Calhoun v. Pace

Texas Supreme Court
Calhoun v. Pace, 37 Tex. 454 (Tex. 1873)
Walker

Calhoun v. Pace

Opinion of the Court

Walker, J.

This is an action for the recovery of rent, commenced by suing out a distress warrant.

The defendants denied their liability, setting up a breach of covenant for repairs, and damages for suing out the warrant, and also claim, by way of reconvention, damages for injuries done to the crops by the plaintiff’s cattle; and they set up a contract outside of the written contract, under which the plaintiff bound himself to remove the cattle from the neighborhood.

On the trial the jury found for the defendants; their verdict is for one hundred and fifty dollars, gold, and judgment is entered on this verdict.

We are of opinion that there was error in admitting evidence to go to the jury to prove consequential damages. By the terms of the written contract, the plaintiff bound himself to repair the cotton-gin. There is nothing in the contract, from which it can properly be inferred that the gin was to be used for any other purpose than that of ginning the cotton raised on the plantation, and the defendants were not entitled to recover damages by reason of their being depi’ived of using the gin for cleaning cotton for other persons. The evidence offered in proof of such damages was improperly admitted.

The instructions of the court to the jury, to the effect that they may consider the claim of the defendants for incidental damages, are erroneous.

Evidence of what was said before and after the written contract was entered into by the parties was improperly admitted.

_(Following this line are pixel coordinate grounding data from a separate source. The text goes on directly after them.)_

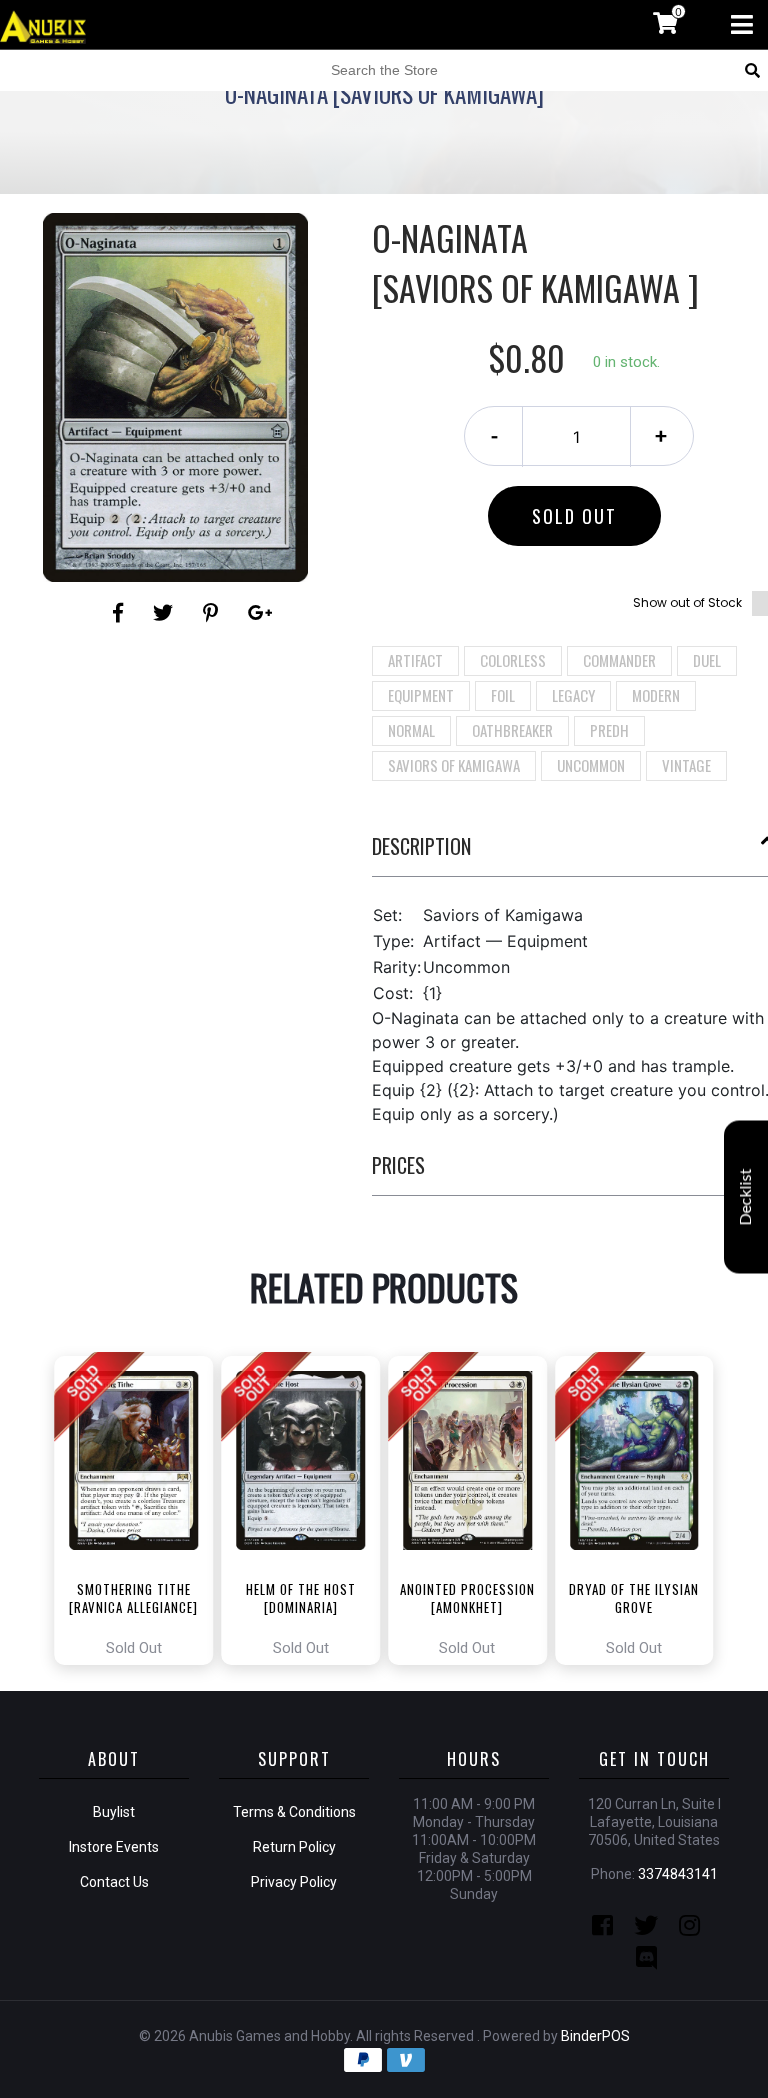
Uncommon (591, 765)
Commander (619, 660)
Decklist (746, 1197)
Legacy (573, 695)
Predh (609, 730)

The judgment of the court for gold in this case is erroneous. *456It has been the holding of this court that where a contract expressly stipulates for coin it may be enforced; but where the contract is silent, a verdict and judgment for gold will be set aside, as more rigorous than the law requires. The legal tender acts of Congress are upheld by the Supreme Court of the United States, and it is only where the contract expressly calls for coin that such a judgment can be insisted on. It is not permitted in judgments where the suits are for unliquidated damages.

The judgment of the District Court is reversed, and the cause remanded.

Beversed and remanded.

Reference

Full Case Name
J. Calhoun v. C. D. Pace and another
Cited By
3 cases
Status
Published
Syllabus
1. Plaintiff leased Ms farm to the defendants, for the year 1870, and covenanted with them “ to repair the cotton-gin, so as to enable them to gin “out and pack their crop of 1870.” Being sued for the rent, defendants reconvened for damages by reason of plaintiff’s failure to repair the gin. Held, that it was error to allow defendants to prove, as damages, what they could have made by ginning cotton for other people, if the gin had been repaired. They should have been confined to evidence of damages resulting from the incapacity of the gin to work up their own crop. 3. It is only on contracts expressly stipulating for coin, that judgments can be rendered for coin. In suits for unliquidated damages, judgments for coin are not permissible.